Lurker (2025)

Alex Russell’s first film as director asks a straightforward question: what happens when proximity becomes the only thing that matters? Lurker tracks Matthew (Théodore Pellerin), a Los Angeles shop clerk who befriends Oliver (Archie Madekwe), a musician on the precipice of proper fame. Their friendship begins with the kind of earnest enthusiasm reserved for people who bond over obscure bands nobody else cares about. Matthew starts filming Oliver’s rise, documenting studio sessions and backstage moments, gradually becoming part of the entourage. But the film understands something crucial about these ecosystems: every inner circle has invisible borders, and crossing them uninvited is how you get ejected.
The real achievement here is Pellerin’s performance. Matthew could easily collapse into a recognisable archetype, the creepy fan who takes things too far, but Pellerin refuses that simplicity. He plays Matthew as someone genuinely excited about Oliver’s music, someone who might actually be a decent friend under different circumstances. The unease comes from never quite knowing which version you’re watching. Is this admiration or calculation? The answer shifts scene by scene, sometimes within a single conversation. Madekwe matches him effectively, capturing the particular exhaustion of someone who’s always performing, even when he thinks he isn’t.
Russell previously produced The Bear and Beef, and he’s brought that same attention to suffocating atmospheres and professional anxieties. Pat Scola’s cinematography gives the LA music scene a kinetic, oversaturated energy, mixing in video diary footage that mirrors Matthew’s increasing obsession. Kenny Beats’ synth score does heavy lifting during the tension-building sequences, perhaps slightly too much lifting at times. Some moments might have benefited from trusting the silence.

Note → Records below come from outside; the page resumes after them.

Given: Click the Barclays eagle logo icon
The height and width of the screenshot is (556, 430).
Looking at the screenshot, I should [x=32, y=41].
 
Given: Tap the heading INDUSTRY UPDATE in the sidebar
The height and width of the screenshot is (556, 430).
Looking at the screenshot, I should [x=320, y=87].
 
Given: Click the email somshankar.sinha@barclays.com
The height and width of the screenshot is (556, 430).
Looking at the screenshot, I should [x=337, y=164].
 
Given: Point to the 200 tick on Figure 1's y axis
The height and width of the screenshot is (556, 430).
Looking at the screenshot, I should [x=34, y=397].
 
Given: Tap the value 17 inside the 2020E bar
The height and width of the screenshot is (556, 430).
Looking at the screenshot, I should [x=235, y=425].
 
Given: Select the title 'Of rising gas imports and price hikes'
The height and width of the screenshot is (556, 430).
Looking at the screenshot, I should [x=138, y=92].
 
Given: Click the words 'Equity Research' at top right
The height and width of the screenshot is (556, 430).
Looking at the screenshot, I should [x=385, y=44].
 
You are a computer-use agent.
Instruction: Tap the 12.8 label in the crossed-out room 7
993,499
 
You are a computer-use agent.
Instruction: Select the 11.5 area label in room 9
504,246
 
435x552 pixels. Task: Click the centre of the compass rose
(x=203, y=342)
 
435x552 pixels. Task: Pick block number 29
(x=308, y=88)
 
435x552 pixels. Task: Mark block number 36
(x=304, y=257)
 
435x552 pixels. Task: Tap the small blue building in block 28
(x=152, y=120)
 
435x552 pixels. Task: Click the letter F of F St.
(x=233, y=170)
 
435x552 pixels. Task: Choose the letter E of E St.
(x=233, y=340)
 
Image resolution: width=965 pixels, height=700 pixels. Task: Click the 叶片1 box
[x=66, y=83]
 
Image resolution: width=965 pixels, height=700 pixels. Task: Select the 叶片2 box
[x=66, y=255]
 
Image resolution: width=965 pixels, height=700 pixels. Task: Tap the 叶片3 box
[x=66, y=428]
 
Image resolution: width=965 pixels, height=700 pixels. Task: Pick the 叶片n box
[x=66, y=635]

What makes Lurker more than just a cautionary tale about fandom is how it maps the economic realities underneath the social dynamics. Matthew’s desperation isn’t just loneliness; it’s the terror of remaining peripheral in a city that treats invisibility as personal failure. Everyone around Oliver is performing labour they call friendship, hoping their investment pays off when he properly breaks through. The film never lectures about class or access or the machinery of cultural capital, but these tensions saturate every interaction.
The problems emerge in the final act. Russell opts for an ending that prioritises being clever over being satisfying, which is a choice one can make, though not necessarily one that serves this particular story. The carefully modulated control that defines the first hour starts slipping. Certain escalations feel imported from a different genre, as though Russell couldn’t quite decide whether he was making a character study or a thriller. The result lands awkwardly between both.
Still, Lurker captures something essential about how we relate to creativity and fame now. The infrastructure that once kept fans at a respectful distance has been systematically dismantled, replaced by platforms that promise access as a default setting. But actual proximity, the kind that matters, remains jealously guarded. Matthew represents what happens when someone takes the promises seriously, when they believe the gap between audience and artist has truly closed. The film is smart enough to recognise that this isn’t just a personal failing; it’s a structural condition.
At 100 minutes, it makes its point without overstaying. I do wish Russell had committed more fully to his premise rather than hedging toward conventional thriller beats, but there’s enough sharp observation here to recommend the film. It understands that admiration and obsession aren’t opposites but neighbours, separated by boundaries that dissolve more easily than we’d like to admit.